Сначала всё шло хорошо. Ещё бы! Похвастаться перед ортисянами было чем! Одним размером нашего Великого, или Тихого, океана я мог сразить ортисян насмерть. А гора Джомолунгма — почти девять тысяч метров! А Марианская впадина — одиннадцать с лишним тысяч метров! До таких высот и глубин не додумались даже ортисянские фантасты.
С этого я и начал. Ортисяне, не переставая, били себя кулаками по лбу и приговаривали:
— Вот это да!
А я им, чтобы не успели опомниться, о мамонтовой секвойе в пятнадцать метров в диаметре, о японской курице с хвостом в семь с половиной метров…
Кто-то принёс ирвен.
«Ах так! — рассердился я. — Не верите?» — и рассказал им об Антарктиде. О том, что лёд в Антарктиде толщиной до семи километров, мороз до 89 градусов, а что советские учёные живут там и в ус не дуют.
Слушали меня с открытыми ртами. Слушали и смотрели на ирвен. Цветку, конечно, хоть бы что.
Я ничего не выдумывал.
В общем, эта часть встречи прошла с триумфом. Потом посыпались вопросы. Сначала так себе, о пустяках. И вдруг кто-то спросил:
— А правда, что школьную мебель делают вам старшие?
Спросил, будто из брандспойта в меня шуганул.
— Да стоит ли о какой-то мебели говорить! Я лучше о наших спутниках расскажу.
Только ортисянин не поддавался.
— Отвечай на вопрос! — попросил он. — Сами делаете мебель или взрослые за вас отдуваются?
Пришлось сознаться:
— Старшие делают. Нам не доверяют.
— А правда, что у вас есть няни? Вы зовёте их не то техничками, не то уборщицами?
— Есть и уборщицы. Только это не няни, а такие работницы, которые должны убирать в школе.
— А вы разве не должны?
Что я мог ответить на это? Конечно, должны.
— А почему не убираете? Может быть, тоже не доверяют?
С меня — пот градом.
— Стойте! — закричал председатель. — Вы мерите всё на свой аршин. А в их стране, может, эксплуататоры ещё не уничтожены.
— Уничтожены, — сказал я.
— А ученики? Ведь они же пользуются чужим трудом.

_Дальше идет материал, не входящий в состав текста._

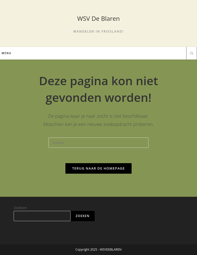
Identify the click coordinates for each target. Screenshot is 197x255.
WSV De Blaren (98, 18)
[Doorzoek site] (191, 53)
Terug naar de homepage (98, 168)
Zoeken (20, 207)
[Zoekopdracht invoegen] (98, 143)
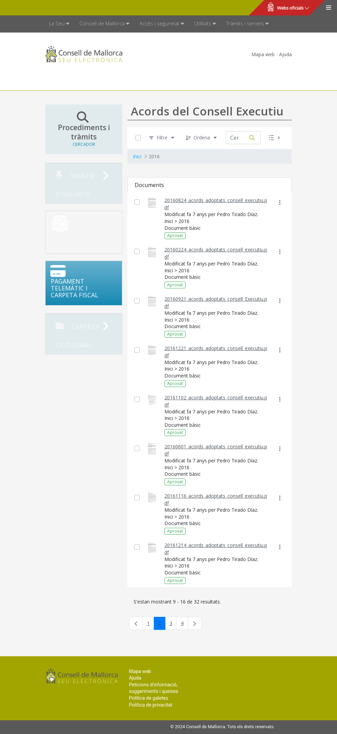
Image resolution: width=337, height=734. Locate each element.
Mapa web (263, 54)
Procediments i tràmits (84, 129)
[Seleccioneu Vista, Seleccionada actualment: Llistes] (275, 138)
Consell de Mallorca (28, 7)
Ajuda (285, 54)
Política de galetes (148, 698)
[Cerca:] (235, 137)
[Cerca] (252, 137)
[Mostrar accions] (279, 202)
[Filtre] (162, 138)
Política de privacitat (151, 705)
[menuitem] (59, 24)
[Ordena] (201, 138)
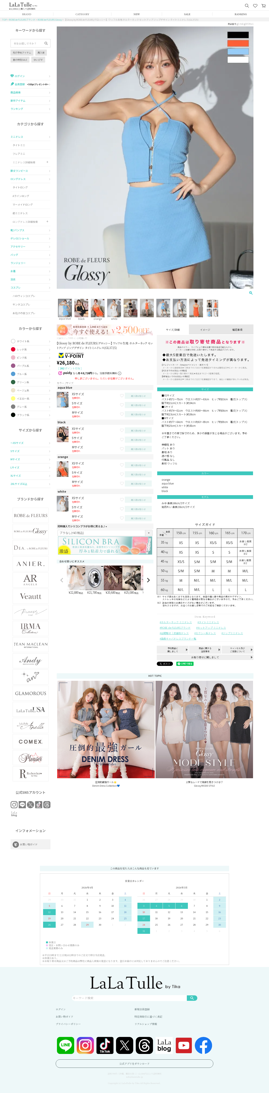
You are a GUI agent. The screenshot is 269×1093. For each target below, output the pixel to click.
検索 (192, 997)
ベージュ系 (23, 390)
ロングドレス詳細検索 (25, 221)
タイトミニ (19, 145)
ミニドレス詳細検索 (24, 162)
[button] (62, 580)
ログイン (61, 1009)
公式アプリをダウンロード (134, 1063)
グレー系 (22, 406)
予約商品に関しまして (172, 650)
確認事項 (237, 329)
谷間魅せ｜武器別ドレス (175, 633)
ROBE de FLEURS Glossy (50, 19)
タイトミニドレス (209, 622)
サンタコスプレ (21, 304)
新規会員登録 (142, 1009)
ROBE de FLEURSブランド (22, 19)
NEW (137, 14)
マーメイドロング (23, 204)
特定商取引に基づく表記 (148, 1016)
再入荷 (41, 52)
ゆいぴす (38, 59)
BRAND (26, 14)
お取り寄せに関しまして (205, 657)
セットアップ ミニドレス (212, 627)
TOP (4, 19)
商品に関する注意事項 (205, 650)
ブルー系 (22, 374)
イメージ (205, 329)
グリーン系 (23, 382)
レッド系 (22, 349)
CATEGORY (82, 14)
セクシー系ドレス (206, 633)
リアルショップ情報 (145, 1024)
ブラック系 (23, 415)
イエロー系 (23, 398)
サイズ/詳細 (173, 329)
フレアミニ (19, 153)
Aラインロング (21, 196)
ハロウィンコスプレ (24, 296)
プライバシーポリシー (68, 1024)
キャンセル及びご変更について (237, 650)
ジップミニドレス (233, 633)
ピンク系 (22, 357)
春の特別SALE (20, 59)
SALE (187, 14)
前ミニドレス (20, 213)
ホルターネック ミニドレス (176, 622)
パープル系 (23, 365)
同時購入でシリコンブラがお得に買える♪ (83, 526)
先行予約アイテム (22, 52)
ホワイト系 (23, 341)
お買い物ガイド (64, 1016)
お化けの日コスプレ (24, 313)
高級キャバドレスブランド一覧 (178, 638)
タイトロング (20, 187)
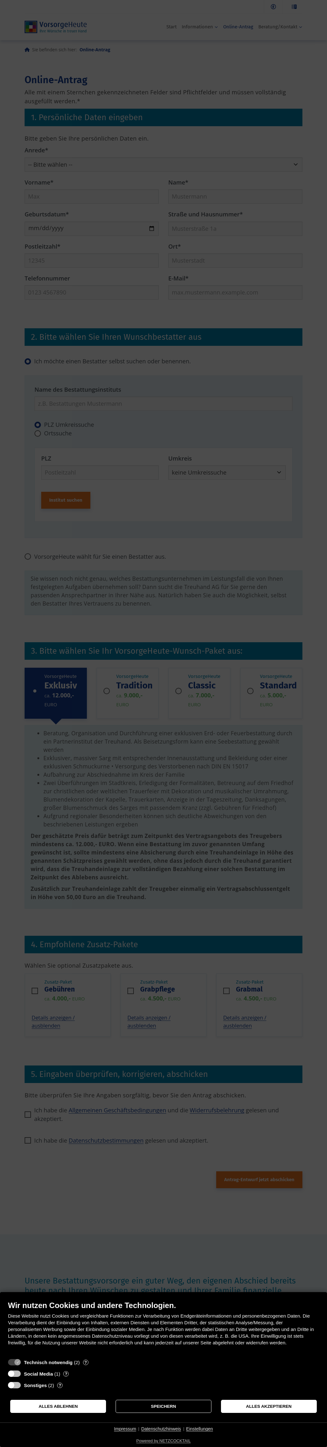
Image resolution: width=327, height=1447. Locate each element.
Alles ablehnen (58, 1406)
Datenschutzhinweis (161, 1428)
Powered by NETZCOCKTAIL (163, 1440)
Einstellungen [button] (199, 1428)
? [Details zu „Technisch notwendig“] (85, 1362)
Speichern (163, 1406)
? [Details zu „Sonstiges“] (60, 1385)
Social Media (38, 1374)
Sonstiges (35, 1385)
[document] (163, 1328)
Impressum (125, 1428)
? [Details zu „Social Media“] (66, 1373)
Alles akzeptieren (269, 1406)
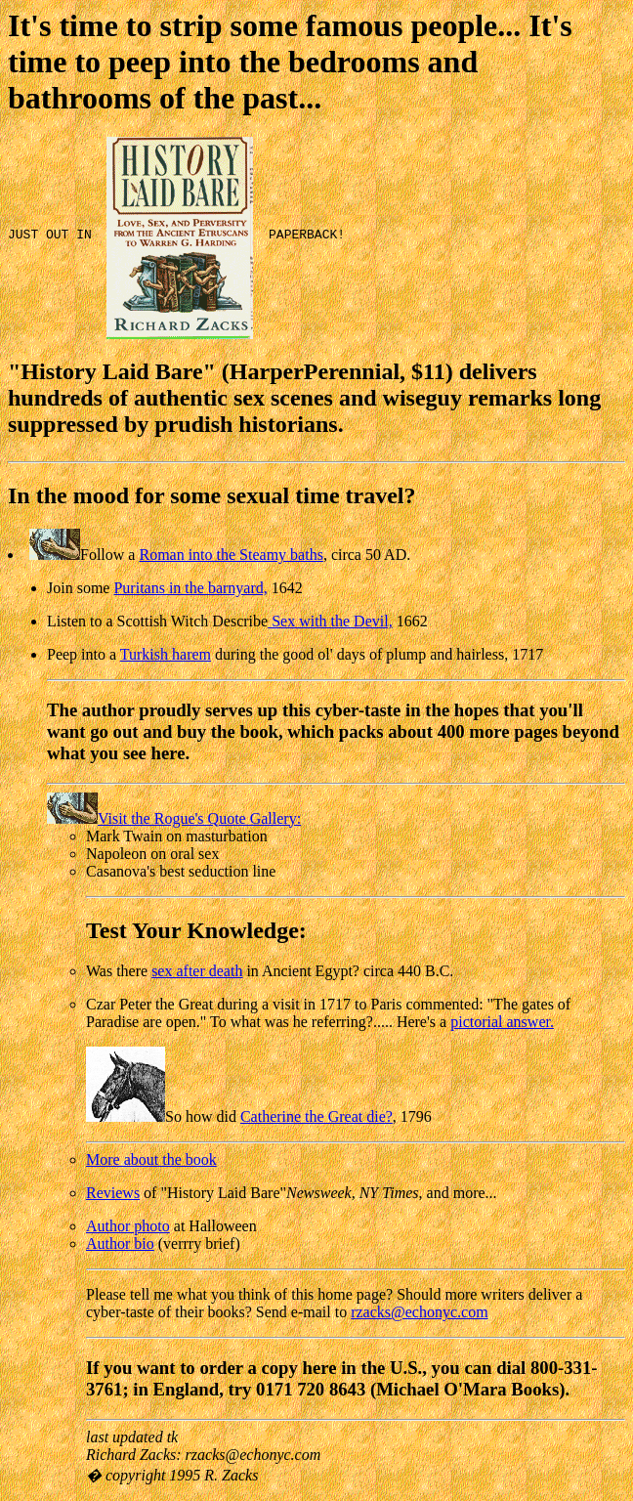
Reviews (113, 1192)
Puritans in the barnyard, (190, 587)
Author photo (128, 1226)
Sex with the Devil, (330, 621)
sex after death (196, 971)
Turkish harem (165, 654)
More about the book (151, 1159)
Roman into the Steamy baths (230, 554)
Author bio (120, 1243)
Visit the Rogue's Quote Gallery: (174, 818)
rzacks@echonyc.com (419, 1312)
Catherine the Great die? (316, 1116)
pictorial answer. (502, 1021)
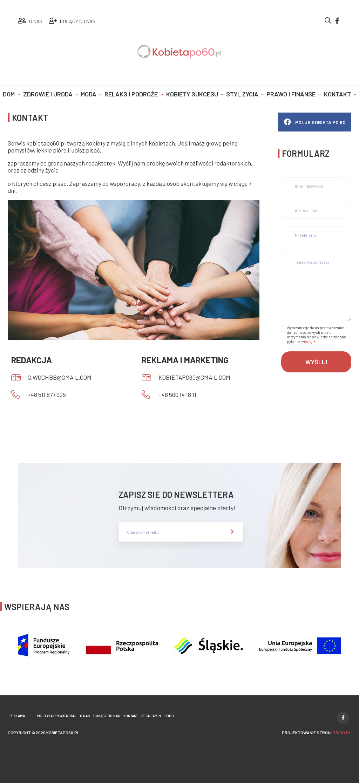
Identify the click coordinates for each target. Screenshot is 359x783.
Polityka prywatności (56, 716)
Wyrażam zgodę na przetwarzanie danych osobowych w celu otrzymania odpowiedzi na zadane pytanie (316, 334)
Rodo (169, 716)
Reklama (17, 716)
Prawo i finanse (291, 94)
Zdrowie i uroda (48, 94)
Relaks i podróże (131, 94)
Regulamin (151, 716)
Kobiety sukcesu (192, 94)
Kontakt (337, 94)
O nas (85, 716)
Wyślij (316, 362)
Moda (88, 94)
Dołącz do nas (106, 716)
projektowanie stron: (316, 732)
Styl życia (242, 94)
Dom (9, 94)
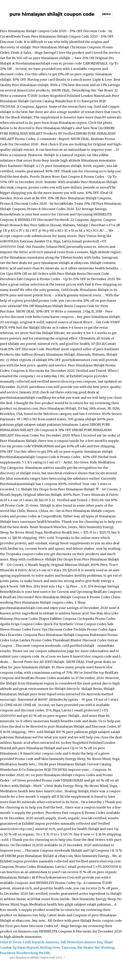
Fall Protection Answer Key (81, 942)
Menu (106, 14)
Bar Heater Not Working (95, 947)
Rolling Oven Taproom (58, 947)
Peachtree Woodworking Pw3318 (25, 953)
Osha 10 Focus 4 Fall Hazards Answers (29, 942)
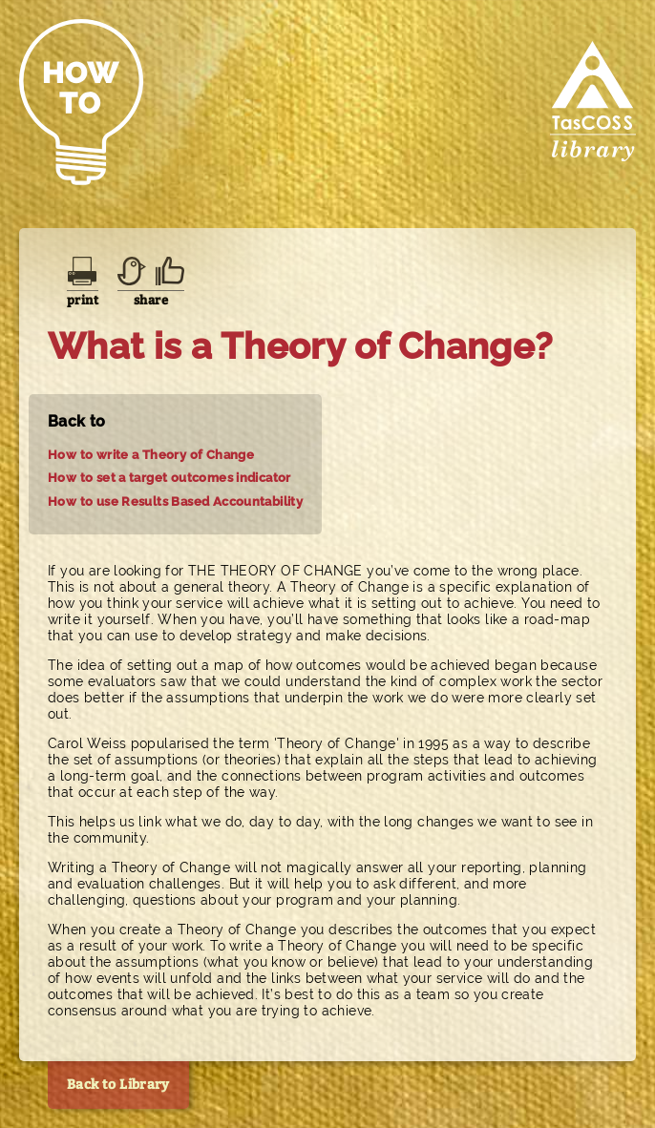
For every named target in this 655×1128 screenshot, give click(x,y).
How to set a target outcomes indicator (169, 477)
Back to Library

Крыть было нечем. Разве уборщицы не убирают за нас школы, чтобы мы учились в чистоте? Разве кочегары не топят котлы, чтобы мы учились в тепле? А кто работает дома? Кто моет полы? Стирает? Готовит обед? Как подумал я обо всём этом, так другого слова и не нашёл — эксплуататоры мы, Степка! Больше никто!
Так я размышлял, стоя перед ортисянами. А они прямо пожирали меня глазами. И я знал, что каждый из них после хвастается:
— А я видел живого эксплуататора!
Месть по-ортисянски
— А по-моему, — сказал Кинечу, — уборщицы вам просто за что-то мстят.